Description of Problem: if I issue a command like cdrecord -v dev=0,0,0 /usr/isofs/Data -audio A/01.cdr B/01.wav C/01.cdr then /usr/isofs/Data is written correctly as data, A/01.cdr and B/01.wav are written correctly as audio but C/01.cdr is written as data man cdrecord says -audio If this flag is present, all subsequent tracks are written in CD-DA (similar to Red Book) audio for- mat. so it shouldn't do this Version-Release number of selected component (if applicable): cdrecord-1.10-4 How Reproducible: every time I've tried it Steps to Reproduce: 1. make appropriate cdr and wav files 2. issue the above command 3. look at the resulting disc with xplaycd or a cd player Actual Results: Tracks after the last wav file are written as data Expected Results: all files after the -audio flag should be written as audio Additional Information: I've listed this as high priority because it's the first bug that I've reported that can incur landfill tax ;-)
Created attachment 67504 [details] output from a typical run -- note WARNING for last track
I don't know what .cdr tracks are, but I presume they are audio tracks of some kind. The simple solution is to make sure all the files are .wav files.
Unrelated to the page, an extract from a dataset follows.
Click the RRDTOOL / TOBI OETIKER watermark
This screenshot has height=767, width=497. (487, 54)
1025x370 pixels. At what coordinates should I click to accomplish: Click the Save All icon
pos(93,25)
This is IMHO a very minor nit, and is something that is very low priority, and something which should be fixed by the upstream cdrecord maintainer, if he considers it a bug. On a side note, the bugzilla "priority" field is meaningless. It was intended for users to give a general initial priority to, and for developers to then reprioritize if necessary depending on the various problems reported that need work. However, every user seems to think their bug is high priority and should be fixed ASAP, so the field ends up being useless. Since developers cant currently change the priority and have it locked, users tend to get into a "you change it to low, I'll change it back to high, back to low, back to high" mexican standoff, and ultimately the developer decides the priority based on his own workload. The reporter has zero say, and zero effect on work prioritization. Thus "priority" is meaningless. It does seem to satiate some users though. Just thought you might like to know the honest truth about the meaninglessness of end user settable priority.
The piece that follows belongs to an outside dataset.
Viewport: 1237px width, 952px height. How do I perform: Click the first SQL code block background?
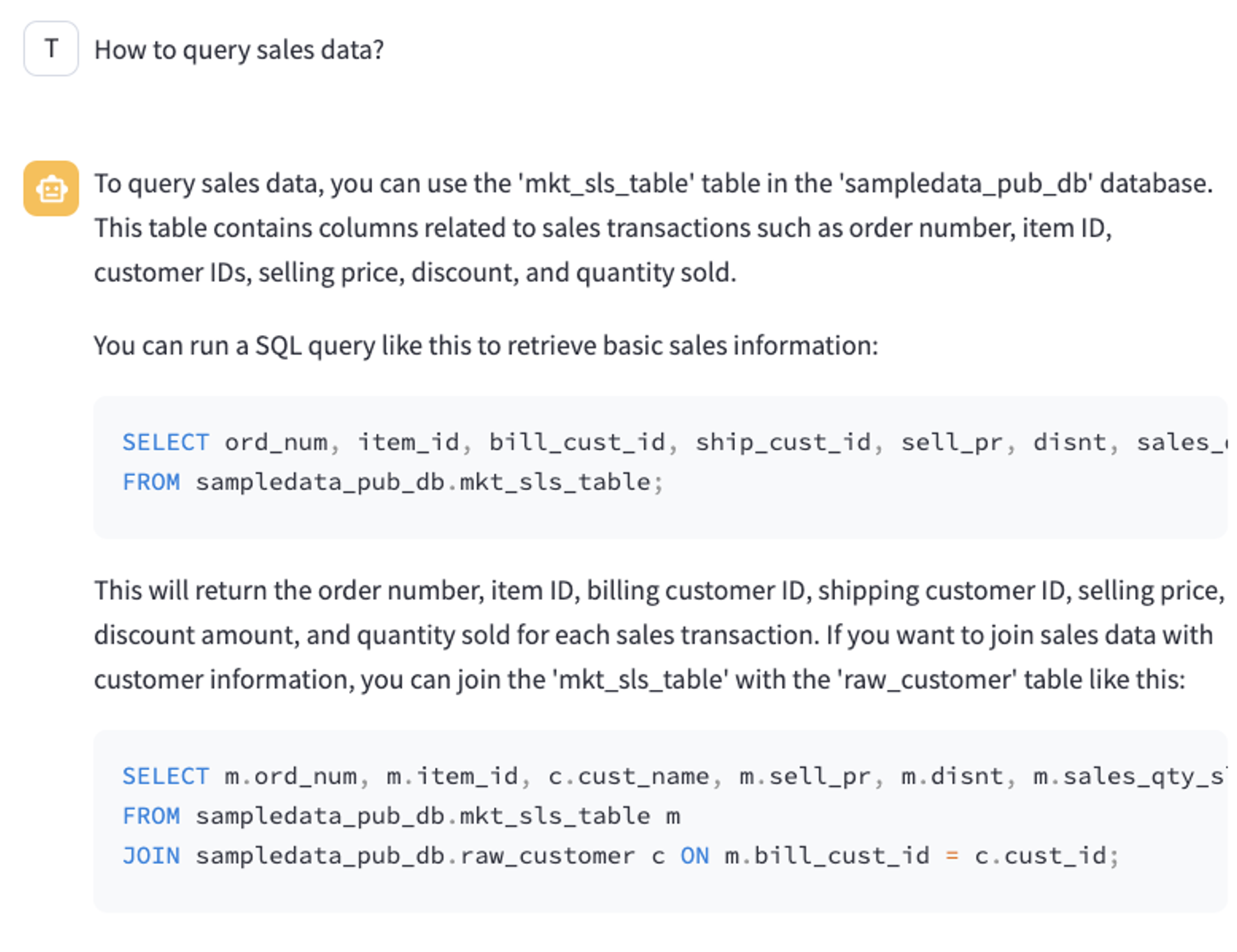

Hmph. At the very least there's a bug in the documentation. As I listed above, it explicitly says that all arguments after -audio are treated as audio files. It shouldn't matter what the file extension is. (FYI .cdr is what sox uses to indicate a raw audio file in 16bit stereo at 44100Hz with length padded to a whole number of 75ths of a second -- ie CD audio). WAV files are a special case. and I suspect that that's where the logic is broken. I presume that getting the real problem (as opposed to the documentation) mended requires that I contact Jvrg Schilling myself? I take your point about "Priority". I don't mean to get into a cycle of opening and closing this thing, but the bug is present in the version supplied with RH7.3, which I expect means subsequent versions too, so I think it is worth documenting at the very least.
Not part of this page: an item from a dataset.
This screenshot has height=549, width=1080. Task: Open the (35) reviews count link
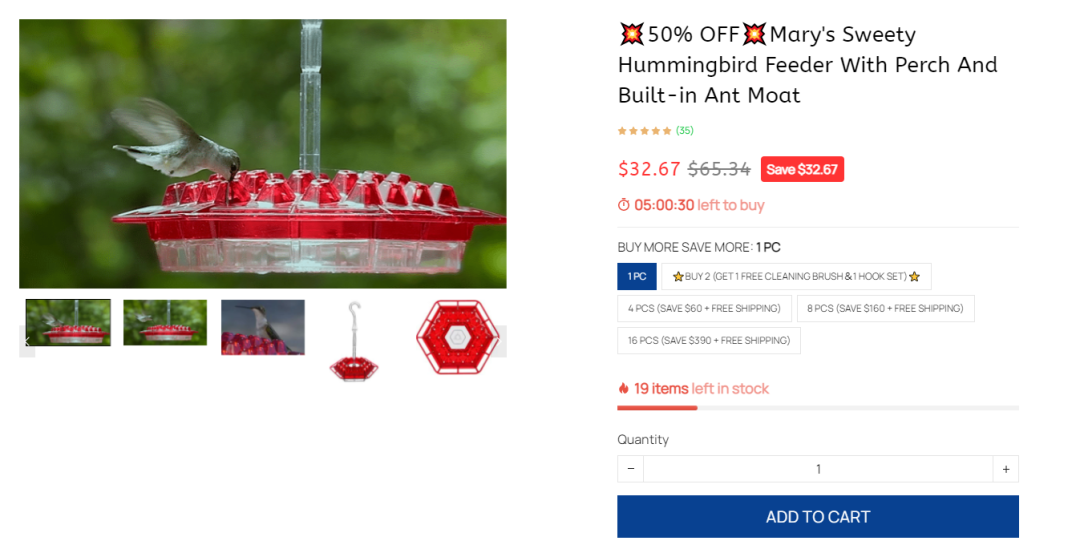point(685,131)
Well why did you just reopen it then and waste even more of my time? As I said, it is EXTREMELY low priority. You're the first person in 3 years of cdrecord 1.10 to even mention it. It isn't worth wasting time to edit a manpage on. Reopening the bug doesn't accelerate the priority of it either. Contact Jeorg Schilling if it bothers you and you think it should be fixed. This bug is WONTFIX period. Feel free to reopen it if it makes you feel warm inside, but it is not ever going to get touched. I'm just being realistic about it. At least you could respect that instead of playing a game.